Das Deutsche Zentralinstitut für soziale Fragen (DZI) will mit seinem Spenden-Almanach 2010/11 die Interessierten über die 270 geprüften, aber auch die 350 nicht geprüften Organisationen informieren und Tipps geben. Das DZI-Spenden-Siegel wird auf freiwilligen Antrag jeweils für die Dauer eines Jahres zuerkannt. Laut DZI findet eine umfassende Prüfung statt.

Das DZI warnt vor einer Reihe von Organisationen, deren Bittbriefe „unangemessen gefühlsbetont und in hohem Maße bedrängend“ gestaltet seien und die Spender deshalb „in ihrer unabhängigen, sachbezogenen Entscheidung behindern“. Sie haben dem DZI nach dessen Angaben trotz mehrfacher Bitte nicht die Unterlagen zur Beurteilung (Satzung, Gemeinnützigkeitsbestätigung, Finanzbericht) übersandt.

Die Warnung des DZI betrifft die Organisationen „Children’s Network International Deutschland GmbH“ (Berlin), den „Gandhi Hunger Fonds“ (Berlin), „Medical Mission International“ (Mainz), „Mutter Teresa Kinderhilfswerk“ (Berlin), „St. Josefs Indianer Hilfswerk“ (Frankfurt am Main), „VFK Krebsforschung“ (Berlin), „World Children’s Fund Deutschland“ (Mainz) und „International Children’s Fund“ (Berlin).
Außerdem warnt das DZI vor Straßensammlungen des „Menschenrechtsvereins für Migranten“ (Aachen), der nach dem nordrhein-westfälischen Verfassungsschutzbericht 2009 zum Umfeld des „Nationalen Widerstandsrats Iran“ gehöre. Die Spendensammler würden häufig stark emotionalisierende, weil grausame Bilder gefolterter und getöteter Menschen einsetzen.
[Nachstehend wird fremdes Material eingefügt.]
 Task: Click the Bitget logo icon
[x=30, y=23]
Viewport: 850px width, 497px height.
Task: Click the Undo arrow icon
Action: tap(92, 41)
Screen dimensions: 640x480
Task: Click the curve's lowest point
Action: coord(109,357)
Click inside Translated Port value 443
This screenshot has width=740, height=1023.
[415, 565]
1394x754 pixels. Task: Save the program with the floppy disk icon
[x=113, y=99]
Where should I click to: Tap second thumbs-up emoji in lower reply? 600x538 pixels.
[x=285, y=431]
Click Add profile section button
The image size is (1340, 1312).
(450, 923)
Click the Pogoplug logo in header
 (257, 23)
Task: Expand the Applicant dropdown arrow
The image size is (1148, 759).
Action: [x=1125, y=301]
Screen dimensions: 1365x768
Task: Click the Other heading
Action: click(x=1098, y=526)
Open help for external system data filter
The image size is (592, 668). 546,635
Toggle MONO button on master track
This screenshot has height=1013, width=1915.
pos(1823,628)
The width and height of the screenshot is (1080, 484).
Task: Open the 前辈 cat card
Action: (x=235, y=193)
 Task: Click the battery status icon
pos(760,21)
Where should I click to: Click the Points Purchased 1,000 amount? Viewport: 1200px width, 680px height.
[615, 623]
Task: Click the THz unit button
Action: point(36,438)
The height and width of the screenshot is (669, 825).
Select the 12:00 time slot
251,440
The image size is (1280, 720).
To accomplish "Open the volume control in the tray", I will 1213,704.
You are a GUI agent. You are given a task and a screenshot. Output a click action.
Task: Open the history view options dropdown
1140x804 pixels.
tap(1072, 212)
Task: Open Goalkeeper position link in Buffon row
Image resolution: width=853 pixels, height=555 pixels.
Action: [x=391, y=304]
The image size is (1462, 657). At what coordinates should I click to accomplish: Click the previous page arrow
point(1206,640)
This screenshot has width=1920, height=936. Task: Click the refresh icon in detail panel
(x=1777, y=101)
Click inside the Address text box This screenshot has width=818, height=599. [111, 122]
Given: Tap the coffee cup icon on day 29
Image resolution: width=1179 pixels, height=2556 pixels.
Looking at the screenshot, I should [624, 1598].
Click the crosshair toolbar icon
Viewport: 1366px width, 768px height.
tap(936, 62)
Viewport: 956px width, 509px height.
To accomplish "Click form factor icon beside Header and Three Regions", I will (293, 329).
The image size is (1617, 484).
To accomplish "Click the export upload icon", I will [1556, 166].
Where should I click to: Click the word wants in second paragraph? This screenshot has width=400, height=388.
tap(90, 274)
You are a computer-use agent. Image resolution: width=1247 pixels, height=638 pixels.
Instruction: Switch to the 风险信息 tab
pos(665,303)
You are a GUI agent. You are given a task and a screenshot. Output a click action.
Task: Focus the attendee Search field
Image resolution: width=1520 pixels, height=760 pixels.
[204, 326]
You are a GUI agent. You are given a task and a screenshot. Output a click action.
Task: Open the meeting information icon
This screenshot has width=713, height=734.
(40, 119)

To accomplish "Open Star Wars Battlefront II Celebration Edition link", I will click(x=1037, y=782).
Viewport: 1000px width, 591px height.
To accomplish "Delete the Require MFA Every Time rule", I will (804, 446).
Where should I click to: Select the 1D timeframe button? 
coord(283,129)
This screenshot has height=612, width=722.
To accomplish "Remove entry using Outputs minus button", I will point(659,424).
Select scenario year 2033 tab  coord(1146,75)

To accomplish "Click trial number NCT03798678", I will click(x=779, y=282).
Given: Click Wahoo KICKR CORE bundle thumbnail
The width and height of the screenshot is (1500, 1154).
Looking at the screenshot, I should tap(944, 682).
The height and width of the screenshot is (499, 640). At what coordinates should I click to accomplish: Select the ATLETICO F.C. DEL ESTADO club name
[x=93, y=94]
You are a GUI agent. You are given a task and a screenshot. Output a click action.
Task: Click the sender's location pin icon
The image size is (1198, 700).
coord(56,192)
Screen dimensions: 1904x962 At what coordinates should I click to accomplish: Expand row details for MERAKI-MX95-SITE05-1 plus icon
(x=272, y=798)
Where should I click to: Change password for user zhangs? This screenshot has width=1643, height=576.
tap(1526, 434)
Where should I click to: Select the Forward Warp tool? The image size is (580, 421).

Bei Besuchen in der Wohnung würden gezielt hohe, zum Teil vierstellige Spendenbeträge erbeten. Die Warnung des DZI betrifft auch den Verein „Förderwerk für Kinder weltweit“ (Timmendorfer Strand), der sich besonders an Firmen wenden soll. In Beschwerden sei die Rede von Spendenwerbung mit falschen Angaben, die Organisation trete in hohem Maße bedrängend auf.